------ Records provided ------
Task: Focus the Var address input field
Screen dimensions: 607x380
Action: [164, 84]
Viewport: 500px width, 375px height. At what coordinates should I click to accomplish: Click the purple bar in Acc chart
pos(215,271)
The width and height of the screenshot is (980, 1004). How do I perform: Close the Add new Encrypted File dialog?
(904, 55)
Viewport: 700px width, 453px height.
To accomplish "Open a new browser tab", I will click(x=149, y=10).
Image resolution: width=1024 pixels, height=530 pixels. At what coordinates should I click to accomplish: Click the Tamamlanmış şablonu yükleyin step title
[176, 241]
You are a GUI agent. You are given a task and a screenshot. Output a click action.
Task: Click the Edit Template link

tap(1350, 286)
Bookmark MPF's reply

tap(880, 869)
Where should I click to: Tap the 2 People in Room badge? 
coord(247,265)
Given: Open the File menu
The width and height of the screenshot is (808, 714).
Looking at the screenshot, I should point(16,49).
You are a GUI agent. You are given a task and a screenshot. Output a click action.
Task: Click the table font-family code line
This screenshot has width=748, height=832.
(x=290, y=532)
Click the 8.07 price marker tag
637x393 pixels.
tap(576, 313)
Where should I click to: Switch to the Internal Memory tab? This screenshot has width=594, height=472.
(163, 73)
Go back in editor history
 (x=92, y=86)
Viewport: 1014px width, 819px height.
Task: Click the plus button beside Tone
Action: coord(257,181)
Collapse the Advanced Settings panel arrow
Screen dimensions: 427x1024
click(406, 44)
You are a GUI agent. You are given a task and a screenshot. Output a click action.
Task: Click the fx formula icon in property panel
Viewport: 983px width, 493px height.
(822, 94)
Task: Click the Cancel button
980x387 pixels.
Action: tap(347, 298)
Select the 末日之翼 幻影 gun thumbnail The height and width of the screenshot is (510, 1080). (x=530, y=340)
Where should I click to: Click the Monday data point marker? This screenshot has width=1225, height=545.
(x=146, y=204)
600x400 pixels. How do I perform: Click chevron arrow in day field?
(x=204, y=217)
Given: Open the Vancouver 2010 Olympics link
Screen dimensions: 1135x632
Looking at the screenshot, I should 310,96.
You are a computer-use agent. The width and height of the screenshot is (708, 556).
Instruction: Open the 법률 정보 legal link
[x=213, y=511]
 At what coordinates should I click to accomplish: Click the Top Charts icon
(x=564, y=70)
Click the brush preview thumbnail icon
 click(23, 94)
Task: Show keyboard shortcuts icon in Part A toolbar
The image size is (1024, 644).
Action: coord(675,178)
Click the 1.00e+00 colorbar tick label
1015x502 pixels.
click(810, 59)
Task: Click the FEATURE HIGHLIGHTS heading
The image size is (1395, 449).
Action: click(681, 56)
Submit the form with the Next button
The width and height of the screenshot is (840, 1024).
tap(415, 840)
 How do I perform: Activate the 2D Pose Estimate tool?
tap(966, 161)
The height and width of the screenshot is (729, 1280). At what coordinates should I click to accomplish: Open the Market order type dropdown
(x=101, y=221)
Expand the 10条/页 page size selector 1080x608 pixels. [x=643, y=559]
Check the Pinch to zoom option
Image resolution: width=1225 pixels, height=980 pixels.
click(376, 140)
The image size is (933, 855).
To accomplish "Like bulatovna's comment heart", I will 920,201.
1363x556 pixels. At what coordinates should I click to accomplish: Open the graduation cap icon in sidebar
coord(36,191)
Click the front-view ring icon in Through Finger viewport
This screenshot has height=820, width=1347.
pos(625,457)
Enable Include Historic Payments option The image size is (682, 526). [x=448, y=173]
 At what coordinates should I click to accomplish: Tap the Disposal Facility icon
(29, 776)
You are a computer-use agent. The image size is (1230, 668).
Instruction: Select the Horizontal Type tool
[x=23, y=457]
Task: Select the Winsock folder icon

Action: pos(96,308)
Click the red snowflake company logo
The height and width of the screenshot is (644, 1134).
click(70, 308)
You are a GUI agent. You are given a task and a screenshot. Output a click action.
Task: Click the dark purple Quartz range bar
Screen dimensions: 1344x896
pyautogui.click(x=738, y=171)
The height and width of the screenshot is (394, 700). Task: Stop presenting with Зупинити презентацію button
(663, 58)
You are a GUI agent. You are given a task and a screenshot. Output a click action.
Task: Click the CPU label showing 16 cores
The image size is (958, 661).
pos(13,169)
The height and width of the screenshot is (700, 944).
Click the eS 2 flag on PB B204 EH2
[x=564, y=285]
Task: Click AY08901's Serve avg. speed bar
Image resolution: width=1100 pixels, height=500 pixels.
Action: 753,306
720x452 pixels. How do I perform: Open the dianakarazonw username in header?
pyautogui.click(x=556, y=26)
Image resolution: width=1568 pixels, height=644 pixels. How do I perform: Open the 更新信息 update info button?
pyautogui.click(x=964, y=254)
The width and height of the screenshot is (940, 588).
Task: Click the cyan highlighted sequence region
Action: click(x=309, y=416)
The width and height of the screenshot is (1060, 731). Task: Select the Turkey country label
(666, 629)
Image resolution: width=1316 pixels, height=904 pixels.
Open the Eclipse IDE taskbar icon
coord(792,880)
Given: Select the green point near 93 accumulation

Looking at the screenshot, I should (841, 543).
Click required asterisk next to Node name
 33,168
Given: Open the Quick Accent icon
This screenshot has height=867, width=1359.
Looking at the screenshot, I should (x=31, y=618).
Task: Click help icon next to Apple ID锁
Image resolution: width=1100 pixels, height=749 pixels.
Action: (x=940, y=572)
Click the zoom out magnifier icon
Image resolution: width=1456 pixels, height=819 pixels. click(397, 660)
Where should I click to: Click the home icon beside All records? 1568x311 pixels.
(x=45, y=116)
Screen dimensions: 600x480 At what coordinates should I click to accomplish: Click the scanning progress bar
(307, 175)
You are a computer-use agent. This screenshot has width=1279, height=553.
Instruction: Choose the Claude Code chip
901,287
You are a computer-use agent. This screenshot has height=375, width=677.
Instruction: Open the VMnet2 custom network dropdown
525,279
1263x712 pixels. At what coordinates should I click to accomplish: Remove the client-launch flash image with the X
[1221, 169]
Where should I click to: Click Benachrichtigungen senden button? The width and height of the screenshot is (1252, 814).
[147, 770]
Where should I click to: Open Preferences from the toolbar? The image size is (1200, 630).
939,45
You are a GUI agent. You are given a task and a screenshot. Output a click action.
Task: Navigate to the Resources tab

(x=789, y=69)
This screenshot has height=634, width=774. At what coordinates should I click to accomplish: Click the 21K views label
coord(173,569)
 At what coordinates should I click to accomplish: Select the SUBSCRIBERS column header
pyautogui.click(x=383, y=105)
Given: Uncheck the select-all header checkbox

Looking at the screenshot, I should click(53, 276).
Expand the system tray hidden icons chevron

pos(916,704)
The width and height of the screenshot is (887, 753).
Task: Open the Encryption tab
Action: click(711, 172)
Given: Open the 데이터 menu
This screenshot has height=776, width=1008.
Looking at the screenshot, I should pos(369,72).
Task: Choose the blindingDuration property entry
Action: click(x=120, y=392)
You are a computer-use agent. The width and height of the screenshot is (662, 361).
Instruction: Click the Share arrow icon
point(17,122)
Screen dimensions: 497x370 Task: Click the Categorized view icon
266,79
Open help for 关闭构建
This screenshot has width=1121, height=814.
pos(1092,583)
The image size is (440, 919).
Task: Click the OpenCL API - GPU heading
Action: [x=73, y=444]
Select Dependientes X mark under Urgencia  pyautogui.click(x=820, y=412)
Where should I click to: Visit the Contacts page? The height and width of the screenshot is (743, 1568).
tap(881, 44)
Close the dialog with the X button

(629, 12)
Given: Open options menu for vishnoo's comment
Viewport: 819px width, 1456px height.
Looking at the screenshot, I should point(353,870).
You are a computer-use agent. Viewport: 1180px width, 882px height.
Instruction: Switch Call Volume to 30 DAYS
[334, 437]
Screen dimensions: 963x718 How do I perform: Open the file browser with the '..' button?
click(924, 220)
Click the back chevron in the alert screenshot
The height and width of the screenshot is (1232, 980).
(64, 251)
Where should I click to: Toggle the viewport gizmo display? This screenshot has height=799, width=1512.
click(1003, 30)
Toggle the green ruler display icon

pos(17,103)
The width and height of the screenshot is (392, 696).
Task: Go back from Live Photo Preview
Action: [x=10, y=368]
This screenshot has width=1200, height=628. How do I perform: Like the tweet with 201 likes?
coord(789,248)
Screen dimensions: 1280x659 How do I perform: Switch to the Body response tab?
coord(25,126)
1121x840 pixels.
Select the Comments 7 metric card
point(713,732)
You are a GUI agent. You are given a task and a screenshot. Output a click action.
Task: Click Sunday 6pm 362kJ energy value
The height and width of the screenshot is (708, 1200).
------
From the data above, reproduce word for word the lines running from the line with "Task: Click the fx" to the line with "Select the 末日之翼", ends included.

Task: Click the fx formula icon in property panel
Viewport: 983px width, 493px height.
(822, 94)
Task: Click the Cancel button
980x387 pixels.
Action: tap(347, 298)
Select the 末日之翼 幻影 gun thumbnail The height and width of the screenshot is (510, 1080). (x=530, y=340)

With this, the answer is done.